Nos îles numériques

entre connexion et déconnexion


La chute

dimanche 1er novembre 2020, par AS
.Ce texte fait partie de la grande page navigable "Œuvre en cours".

Tout a commencé peut-être vingt ans plus tôt. Je travaillais alors pour la filiale franco-britannique d’une start-up américaine qui n’en était pas une, enfin, pas exactement : conçue en Australie, développée à San Francisco, elle avait ouvert des bureaux à Paris gérés à Amsterdam – ou à Londres, je n’ai jamais bien su. Une entreprise qui n’avait rien d’une « jeune pousse » montée à trois dans un garage de banlieue (tel devait être, pourtant, le storytelling d’origine, j’avoue que je ne m’en souviens pas) : les locaux avaient été loués dans un immeuble années 30 près des Champs-Elysées et quand les patrons américains débarquaient (je me rappelle un type d’une vingtaine d’années en surpoids, T-shirt et casquette, comme de juste), c’était pour se plaindre de l’étroitesse des lits du Royal Monceau, le palace situé à côté.

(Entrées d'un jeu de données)
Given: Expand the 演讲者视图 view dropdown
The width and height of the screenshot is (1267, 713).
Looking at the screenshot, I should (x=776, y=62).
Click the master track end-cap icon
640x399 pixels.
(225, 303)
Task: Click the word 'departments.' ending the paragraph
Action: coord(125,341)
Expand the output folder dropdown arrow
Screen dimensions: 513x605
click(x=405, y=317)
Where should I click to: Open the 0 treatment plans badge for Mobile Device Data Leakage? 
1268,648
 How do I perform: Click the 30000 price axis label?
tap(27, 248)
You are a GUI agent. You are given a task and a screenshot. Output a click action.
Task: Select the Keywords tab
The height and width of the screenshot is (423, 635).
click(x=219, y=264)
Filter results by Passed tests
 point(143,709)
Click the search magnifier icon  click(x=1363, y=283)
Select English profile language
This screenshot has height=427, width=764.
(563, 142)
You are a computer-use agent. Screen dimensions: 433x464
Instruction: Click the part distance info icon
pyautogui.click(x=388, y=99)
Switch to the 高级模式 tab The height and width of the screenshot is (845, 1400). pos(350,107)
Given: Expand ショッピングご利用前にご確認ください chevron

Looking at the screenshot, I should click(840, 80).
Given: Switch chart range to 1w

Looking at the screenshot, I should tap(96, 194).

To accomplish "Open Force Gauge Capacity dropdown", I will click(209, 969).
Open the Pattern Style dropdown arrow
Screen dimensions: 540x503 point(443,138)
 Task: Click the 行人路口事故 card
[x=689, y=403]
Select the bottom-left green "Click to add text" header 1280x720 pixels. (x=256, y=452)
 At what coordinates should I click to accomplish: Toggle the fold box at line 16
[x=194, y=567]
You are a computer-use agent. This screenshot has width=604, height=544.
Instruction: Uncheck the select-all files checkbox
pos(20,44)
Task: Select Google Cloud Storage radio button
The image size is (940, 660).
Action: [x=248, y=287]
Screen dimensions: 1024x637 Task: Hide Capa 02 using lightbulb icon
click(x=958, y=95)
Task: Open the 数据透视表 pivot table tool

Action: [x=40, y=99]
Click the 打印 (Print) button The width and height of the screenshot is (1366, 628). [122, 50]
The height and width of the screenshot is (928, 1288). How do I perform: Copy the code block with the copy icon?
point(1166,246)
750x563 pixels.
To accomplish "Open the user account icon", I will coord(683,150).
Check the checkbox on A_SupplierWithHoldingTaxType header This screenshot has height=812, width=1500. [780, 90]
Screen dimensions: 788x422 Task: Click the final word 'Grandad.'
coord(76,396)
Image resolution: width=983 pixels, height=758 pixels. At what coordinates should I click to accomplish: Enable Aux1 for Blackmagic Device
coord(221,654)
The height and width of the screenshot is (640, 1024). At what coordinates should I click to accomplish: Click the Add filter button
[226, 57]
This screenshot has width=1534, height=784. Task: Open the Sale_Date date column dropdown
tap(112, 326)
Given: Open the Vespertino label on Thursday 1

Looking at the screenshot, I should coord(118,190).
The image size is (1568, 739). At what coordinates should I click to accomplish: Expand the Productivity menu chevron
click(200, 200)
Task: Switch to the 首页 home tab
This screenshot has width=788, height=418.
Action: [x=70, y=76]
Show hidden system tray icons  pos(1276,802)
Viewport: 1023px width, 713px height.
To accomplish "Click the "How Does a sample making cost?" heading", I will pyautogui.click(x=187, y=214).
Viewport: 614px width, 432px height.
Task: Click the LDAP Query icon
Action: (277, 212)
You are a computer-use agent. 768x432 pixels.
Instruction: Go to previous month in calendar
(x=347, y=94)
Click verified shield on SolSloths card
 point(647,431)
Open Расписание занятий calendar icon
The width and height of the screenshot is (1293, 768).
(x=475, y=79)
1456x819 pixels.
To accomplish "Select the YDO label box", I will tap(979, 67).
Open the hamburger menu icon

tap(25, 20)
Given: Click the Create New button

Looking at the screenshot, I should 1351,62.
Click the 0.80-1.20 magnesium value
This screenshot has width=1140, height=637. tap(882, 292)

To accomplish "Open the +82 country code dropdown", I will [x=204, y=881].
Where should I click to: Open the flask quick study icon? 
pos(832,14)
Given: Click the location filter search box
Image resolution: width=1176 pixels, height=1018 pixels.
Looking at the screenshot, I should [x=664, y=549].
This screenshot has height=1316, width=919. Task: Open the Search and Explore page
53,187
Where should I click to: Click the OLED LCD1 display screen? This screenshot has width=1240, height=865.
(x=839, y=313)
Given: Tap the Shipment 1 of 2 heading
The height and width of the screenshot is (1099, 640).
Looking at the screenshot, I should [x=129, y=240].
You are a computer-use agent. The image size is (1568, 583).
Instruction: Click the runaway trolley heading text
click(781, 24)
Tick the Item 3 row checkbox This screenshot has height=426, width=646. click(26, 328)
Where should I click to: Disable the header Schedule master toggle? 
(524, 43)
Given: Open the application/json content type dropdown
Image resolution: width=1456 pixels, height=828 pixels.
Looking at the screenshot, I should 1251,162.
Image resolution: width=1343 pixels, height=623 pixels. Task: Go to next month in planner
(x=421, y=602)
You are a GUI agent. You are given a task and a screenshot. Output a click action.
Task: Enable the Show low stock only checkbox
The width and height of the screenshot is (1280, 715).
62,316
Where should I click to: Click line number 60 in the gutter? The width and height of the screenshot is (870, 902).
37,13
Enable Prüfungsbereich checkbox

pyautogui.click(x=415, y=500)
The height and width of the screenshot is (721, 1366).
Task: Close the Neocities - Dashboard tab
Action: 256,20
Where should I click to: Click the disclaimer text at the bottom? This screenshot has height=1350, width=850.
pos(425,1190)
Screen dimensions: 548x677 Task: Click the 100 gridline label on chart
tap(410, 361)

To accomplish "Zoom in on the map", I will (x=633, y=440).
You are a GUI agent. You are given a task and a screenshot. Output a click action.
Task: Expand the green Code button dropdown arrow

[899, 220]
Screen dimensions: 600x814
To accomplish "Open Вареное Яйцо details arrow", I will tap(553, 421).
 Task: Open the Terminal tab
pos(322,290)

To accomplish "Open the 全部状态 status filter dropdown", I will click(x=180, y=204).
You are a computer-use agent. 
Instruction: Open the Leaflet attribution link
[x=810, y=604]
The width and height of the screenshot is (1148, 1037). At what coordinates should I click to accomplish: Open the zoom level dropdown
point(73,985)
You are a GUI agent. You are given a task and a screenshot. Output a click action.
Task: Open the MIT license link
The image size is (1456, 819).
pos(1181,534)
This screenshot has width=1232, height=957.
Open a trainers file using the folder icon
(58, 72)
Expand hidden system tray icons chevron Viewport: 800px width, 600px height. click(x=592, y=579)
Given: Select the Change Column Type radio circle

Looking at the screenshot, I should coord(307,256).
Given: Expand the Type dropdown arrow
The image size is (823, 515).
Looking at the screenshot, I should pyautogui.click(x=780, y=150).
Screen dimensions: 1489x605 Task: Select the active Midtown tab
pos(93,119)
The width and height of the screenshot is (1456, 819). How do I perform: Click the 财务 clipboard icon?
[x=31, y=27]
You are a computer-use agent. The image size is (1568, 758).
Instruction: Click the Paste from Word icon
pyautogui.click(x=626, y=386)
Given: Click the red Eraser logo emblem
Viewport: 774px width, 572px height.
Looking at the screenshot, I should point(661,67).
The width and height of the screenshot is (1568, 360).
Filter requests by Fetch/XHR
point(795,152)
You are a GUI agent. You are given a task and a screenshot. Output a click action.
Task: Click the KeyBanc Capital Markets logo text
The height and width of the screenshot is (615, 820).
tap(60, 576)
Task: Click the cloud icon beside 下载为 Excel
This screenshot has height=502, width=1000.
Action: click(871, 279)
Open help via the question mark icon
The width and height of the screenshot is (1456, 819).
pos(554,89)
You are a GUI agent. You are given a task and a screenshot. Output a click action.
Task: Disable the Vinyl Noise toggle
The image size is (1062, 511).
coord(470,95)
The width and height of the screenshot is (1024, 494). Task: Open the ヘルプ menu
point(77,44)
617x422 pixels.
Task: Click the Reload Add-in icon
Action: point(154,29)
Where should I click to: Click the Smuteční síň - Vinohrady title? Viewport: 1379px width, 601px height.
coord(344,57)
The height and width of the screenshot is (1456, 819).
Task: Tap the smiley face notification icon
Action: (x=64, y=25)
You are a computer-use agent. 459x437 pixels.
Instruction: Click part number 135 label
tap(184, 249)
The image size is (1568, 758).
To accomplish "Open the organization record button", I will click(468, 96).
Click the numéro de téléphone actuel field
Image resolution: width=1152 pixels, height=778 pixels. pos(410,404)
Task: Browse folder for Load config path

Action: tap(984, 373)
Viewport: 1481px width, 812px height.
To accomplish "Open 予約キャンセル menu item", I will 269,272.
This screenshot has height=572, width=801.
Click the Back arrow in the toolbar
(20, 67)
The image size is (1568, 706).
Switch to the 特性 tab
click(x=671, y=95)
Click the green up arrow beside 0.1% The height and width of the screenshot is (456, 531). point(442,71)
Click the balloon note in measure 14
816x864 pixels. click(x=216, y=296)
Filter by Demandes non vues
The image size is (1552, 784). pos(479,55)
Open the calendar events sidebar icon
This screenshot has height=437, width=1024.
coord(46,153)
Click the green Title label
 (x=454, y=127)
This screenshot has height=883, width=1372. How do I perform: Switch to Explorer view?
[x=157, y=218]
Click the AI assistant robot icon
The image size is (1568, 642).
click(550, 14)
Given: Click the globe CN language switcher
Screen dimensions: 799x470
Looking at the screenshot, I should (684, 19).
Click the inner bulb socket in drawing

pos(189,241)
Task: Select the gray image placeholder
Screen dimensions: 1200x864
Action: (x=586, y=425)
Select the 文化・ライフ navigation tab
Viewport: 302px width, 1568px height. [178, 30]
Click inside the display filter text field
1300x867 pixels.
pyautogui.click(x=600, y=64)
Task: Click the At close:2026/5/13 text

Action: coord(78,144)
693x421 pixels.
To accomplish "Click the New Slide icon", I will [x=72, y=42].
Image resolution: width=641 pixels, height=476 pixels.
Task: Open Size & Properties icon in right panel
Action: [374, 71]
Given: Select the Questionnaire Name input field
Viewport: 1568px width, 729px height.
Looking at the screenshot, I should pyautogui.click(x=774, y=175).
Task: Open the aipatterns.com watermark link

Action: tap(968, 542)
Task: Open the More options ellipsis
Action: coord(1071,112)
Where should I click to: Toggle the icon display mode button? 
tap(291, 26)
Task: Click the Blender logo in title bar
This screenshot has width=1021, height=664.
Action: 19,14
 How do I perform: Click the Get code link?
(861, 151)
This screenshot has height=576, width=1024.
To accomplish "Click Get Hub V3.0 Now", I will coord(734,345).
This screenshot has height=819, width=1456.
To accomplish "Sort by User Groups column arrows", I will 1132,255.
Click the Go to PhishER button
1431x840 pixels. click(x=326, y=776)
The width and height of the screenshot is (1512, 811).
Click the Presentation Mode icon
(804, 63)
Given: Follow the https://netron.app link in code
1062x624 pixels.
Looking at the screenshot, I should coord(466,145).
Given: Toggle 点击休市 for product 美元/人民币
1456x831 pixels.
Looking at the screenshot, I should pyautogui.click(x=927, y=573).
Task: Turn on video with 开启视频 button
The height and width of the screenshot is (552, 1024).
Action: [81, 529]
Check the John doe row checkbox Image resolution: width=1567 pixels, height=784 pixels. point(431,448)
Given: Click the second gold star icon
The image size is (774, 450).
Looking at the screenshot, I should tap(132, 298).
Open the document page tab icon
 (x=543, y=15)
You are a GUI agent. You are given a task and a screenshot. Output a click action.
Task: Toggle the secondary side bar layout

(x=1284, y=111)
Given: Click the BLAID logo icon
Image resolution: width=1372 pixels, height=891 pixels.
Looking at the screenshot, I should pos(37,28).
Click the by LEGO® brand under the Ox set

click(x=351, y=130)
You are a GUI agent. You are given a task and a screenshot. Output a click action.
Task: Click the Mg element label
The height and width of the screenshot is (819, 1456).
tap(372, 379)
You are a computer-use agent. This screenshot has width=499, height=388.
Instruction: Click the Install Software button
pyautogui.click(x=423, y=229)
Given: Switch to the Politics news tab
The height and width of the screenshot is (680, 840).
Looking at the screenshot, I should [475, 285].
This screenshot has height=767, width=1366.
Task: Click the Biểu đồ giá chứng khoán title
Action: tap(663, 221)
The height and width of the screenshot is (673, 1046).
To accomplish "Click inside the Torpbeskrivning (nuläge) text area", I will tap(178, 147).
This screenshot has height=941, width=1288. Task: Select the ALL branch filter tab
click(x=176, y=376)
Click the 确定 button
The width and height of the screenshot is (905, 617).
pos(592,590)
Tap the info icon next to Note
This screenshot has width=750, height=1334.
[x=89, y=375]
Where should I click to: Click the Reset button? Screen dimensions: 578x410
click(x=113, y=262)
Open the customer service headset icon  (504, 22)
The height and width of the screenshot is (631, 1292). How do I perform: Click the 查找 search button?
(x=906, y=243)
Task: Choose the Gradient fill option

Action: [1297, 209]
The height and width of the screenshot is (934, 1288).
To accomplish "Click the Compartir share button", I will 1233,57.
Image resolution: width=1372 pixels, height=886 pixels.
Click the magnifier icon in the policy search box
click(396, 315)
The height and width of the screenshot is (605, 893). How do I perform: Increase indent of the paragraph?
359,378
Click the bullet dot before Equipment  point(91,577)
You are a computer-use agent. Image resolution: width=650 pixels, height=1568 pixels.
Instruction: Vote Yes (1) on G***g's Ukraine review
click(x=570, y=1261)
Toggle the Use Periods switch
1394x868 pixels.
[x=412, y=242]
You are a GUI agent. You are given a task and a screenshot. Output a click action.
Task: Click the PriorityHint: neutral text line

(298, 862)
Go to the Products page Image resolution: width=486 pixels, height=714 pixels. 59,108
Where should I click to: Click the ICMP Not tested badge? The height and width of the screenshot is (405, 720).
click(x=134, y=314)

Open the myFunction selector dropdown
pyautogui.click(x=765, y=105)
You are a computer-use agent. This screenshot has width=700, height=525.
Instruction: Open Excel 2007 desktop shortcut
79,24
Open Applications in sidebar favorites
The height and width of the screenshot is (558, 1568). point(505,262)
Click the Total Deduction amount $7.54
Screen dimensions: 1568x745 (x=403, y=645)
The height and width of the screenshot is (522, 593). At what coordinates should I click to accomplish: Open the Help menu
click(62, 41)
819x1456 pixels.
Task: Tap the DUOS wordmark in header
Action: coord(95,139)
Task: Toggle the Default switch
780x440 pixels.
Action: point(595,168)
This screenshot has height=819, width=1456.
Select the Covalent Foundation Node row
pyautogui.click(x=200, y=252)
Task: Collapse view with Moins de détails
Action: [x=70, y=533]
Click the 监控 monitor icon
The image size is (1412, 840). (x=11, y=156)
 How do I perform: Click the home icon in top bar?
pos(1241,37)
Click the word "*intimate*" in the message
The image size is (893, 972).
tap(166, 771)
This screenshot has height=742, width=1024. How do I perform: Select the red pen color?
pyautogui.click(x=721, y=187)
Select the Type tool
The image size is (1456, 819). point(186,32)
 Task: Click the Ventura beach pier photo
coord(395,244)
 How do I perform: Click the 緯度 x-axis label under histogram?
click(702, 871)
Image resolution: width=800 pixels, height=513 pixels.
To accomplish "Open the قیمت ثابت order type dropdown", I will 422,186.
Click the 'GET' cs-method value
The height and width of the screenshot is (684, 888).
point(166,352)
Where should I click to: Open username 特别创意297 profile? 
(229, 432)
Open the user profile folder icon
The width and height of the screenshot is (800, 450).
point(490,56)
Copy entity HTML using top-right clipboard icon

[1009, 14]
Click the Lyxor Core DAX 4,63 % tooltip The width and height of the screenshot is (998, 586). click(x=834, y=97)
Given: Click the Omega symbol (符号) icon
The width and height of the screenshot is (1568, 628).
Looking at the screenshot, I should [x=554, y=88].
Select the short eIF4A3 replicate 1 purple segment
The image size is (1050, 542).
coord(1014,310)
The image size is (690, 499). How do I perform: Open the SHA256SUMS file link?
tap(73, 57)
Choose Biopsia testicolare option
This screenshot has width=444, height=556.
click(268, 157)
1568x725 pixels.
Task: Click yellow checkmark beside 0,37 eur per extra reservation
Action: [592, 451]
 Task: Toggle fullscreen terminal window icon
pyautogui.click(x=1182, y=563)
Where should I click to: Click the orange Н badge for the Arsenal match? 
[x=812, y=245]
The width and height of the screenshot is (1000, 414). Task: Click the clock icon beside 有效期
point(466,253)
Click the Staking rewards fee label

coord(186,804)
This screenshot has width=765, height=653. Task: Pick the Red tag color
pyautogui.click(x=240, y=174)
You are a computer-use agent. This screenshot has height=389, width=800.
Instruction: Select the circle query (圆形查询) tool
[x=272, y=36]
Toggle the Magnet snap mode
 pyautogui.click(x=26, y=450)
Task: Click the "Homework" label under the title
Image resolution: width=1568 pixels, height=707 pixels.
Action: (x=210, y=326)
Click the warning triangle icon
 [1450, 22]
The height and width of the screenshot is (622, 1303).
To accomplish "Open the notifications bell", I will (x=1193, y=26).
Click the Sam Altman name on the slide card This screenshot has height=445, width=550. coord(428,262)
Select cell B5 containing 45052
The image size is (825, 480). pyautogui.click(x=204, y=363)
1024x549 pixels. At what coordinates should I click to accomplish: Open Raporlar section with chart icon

LISTE DES TÂCHES:
[1] Pouvez-vous extraire du texte fourni le passage compris entre « Tout a commencé » et « situé à côté. », bornes incluses ?
[2] Quelles lignes des entrées contiennent le mot « logo » ? Recopiez-les toutes en tenant compte de la casse.

RÉPONSES DANS L'ORDRE:
[1]
Tout a commencé peut-être vingt ans plus tôt. Je travaillais alors pour la filiale franco-britannique d’une start-up américaine qui n’en était pas une, enfin, pas exactement : conçue en Australie, développée à San Francisco, elle avait ouvert des bureaux à Paris gérés à Amsterdam – ou à Londres, je n’ai jamais bien su. Une entreprise qui n’avait rien d’une « jeune pousse » montée à trois dans un garage de banlieue (tel devait être, pourtant, le storytelling d’origine, j’avoue que je ne m’en souviens pas) : les locaux avaient été loués dans un immeuble années 30 près des Champs-Elysées et quand les patrons américains débarquaient (je me rappelle un type d’une vingtaine d’années en surpoids, T-shirt et casquette, comme de juste), c’était pour se plaindre de l’étroitesse des lits du Royal Monceau, le palace situé à côté.

[2]
Given: Click the red Eraser logo emblem
Task: Click the KeyBanc Capital Markets logo text
Task: Click the Blender logo in title bar
Given: Click the BLAID logo icon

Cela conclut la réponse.